# Chapter 5 Bonus: Practical CNN Lab

This bonus notebook extends **Chapter 5 – Convolutional Neural Networks** with practical, visual experiments.

We focus on:

1. **Convolution Kernel Visualizations** – what 3×3 filters actually do to images
2. **Feature Map Exploration** – visualizing activations inside a pretrained CNN
3. **Training a Small CNN** – end-to-end training on a small dataset
4. **Data Augmentation Demo** – how augmentations change images and affect training
5. **Transfer Learning Exercise** – fine-tuning a pretrained model on a new task
6. **(Optional) CNN Architecture Quiz** – quick recap of key architectures

These experiments build **intuition** for CNNs as feature extractors and practical tools, complementing the more theoretical and architectural focus of the main Chapter 5 notebook.

## Setup and Imports

We will use **PyTorch** and **torchvision** for CNNs and datasets, plus **NumPy** and **matplotlib** for visualization.

In [None]:
import numpy as np
import matplotlib.pyplot as plt

import torch
import torch.nn as nn
import torch.nn.functional as F
from torch.utils.data import DataLoader, random_split

import torchvision
from torchvision import datasets, transforms, models

# Plot style
plt.style.use('seaborn-v0_8-darkgrid')
plt.rcParams['figure.figsize'] = (12, 6)
plt.rcParams['font.size'] = 11

# Reproducibility
np.random.seed(42)
torch.manual_seed(42)

device = torch.device("cuda" if torch.cuda.is_available() else "cpu")

• **TASKS TO CARRY OUT**
**A.** List the four libraries that the CNN lab notebook's setup section says it will use.
**B.** Pick up the CNN lab notebook right after its last line of code and keep writing it.

• **RECORDED DATA**
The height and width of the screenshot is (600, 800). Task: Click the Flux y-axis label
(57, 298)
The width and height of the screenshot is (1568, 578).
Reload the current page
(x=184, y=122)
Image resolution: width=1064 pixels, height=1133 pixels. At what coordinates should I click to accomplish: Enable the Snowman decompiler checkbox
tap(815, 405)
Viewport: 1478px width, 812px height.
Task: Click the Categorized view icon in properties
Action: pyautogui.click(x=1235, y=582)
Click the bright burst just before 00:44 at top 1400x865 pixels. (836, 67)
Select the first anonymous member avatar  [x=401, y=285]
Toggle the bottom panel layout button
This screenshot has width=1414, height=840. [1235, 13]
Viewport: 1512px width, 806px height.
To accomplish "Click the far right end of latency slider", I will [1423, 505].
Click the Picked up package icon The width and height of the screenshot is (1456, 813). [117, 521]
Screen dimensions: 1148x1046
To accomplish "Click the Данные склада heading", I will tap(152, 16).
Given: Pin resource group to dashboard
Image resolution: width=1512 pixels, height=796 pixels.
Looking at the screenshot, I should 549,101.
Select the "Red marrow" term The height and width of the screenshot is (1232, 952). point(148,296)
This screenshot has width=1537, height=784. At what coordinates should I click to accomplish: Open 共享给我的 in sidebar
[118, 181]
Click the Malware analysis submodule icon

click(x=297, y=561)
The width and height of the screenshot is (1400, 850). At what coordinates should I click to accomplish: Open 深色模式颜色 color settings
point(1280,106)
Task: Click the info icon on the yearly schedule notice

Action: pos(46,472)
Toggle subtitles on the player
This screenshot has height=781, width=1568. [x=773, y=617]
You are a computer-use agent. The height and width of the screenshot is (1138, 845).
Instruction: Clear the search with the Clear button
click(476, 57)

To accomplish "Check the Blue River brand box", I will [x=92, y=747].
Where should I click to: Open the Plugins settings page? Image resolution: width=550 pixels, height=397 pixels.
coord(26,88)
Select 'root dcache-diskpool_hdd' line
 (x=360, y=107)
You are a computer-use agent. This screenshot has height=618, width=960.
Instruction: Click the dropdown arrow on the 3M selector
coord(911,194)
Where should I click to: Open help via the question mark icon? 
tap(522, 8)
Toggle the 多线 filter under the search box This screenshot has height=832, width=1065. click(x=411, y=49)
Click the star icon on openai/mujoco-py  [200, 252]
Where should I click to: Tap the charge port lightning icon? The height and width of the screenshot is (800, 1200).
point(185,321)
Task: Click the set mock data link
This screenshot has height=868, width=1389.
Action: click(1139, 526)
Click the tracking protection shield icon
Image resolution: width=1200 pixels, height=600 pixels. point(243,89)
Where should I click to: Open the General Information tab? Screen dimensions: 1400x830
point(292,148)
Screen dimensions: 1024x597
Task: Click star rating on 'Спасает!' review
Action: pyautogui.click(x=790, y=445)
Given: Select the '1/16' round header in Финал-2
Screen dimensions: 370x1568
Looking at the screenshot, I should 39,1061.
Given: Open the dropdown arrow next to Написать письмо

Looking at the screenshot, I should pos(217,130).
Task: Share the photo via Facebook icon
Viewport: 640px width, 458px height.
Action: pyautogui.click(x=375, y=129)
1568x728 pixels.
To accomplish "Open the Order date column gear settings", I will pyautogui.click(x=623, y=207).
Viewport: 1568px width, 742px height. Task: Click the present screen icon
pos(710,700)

• **RESPONSES**
**A.** PyTorch, torchvision, NumPy, matplotlib

**B.**
print("Using device:", device)

# 1. Convolution Kernel Visualizations

Before diving into deep CNNs, it’s helpful to see how **simple kernels** transform images.

In this section we:

- Load a sample image
- Define a few classic 3×3 kernels:
  - **Identity** (no change)
  - **Blur / Box filter**
  - **Sharpen**
  - **Edge detectors** (Sobel-like filters)
- Apply them using a single convolution and visualize the results.

This connects directly to the idea that convolutional filters act as **feature detectors** (edges, textures, etc.), as discussed in Section 5.1.

In [None]:
# Load a sample image from CIFAR10 (or use your own image if you prefer)

transform_basic = transforms.Compose([
    transforms.ToTensor()
])

cifar10 = datasets.CIFAR10(root="./data", train=False, download=True, transform=transform_basic)
img, label = cifar10[0]

# Use only a single channel (convert to grayscale for kernel visualization)
img_gray = img.mean(dim=0, keepdim=True)  # shape: (1, H, W)

print("Image shape (C,H,W):", img.shape)

# Define 3x3 kernels
kernels = {
    "identity": torch.tensor([[0, 0, 0],
                               [0, 1, 0],
                               [0, 0, 0]], dtype=torch.float32),
    "blur": (1/9.0) * torch.ones((3, 3), dtype=torch.float32),
    "sharpen": torch.tensor([[0, -1, 0],
                              [-1, 5, -1],
                              [0, -1, 0]], dtype=torch.float32),
    "edge_horizontal": torch.tensor([[-1, -2, -1],
                                      [ 0,  0,  0],
                                      [ 1,  2,  1]], dtype=torch.float32),
    "edge_vertical": torch.tensor([[-1, 0, 1],
                                    [-2, 0, 2],
                                    [-1, 0, 1]], dtype=torch.float32),
}

# Apply kernels via conv2d
img_batch = img_gray.unsqueeze(0)  # (1,1,H,W)

outputs = {}
for name, k in kernels.items():
    kernel = k.view(1, 1, 3, 3)  # (out_channels,in_channels,3,3)
    out = F.conv2d(img_batch, kernel, padding=1)
    outputs[name] = out.squeeze().detach().numpy()

# Plot original and filtered images
fig, axes = plt.subplots(2, 3, figsize=(12, 8))
axes = axes.ravel()

axes[0].imshow(img.permute(1, 2, 0).numpy())
axes[0].set_title("Original RGB")
axes[0].axis("off")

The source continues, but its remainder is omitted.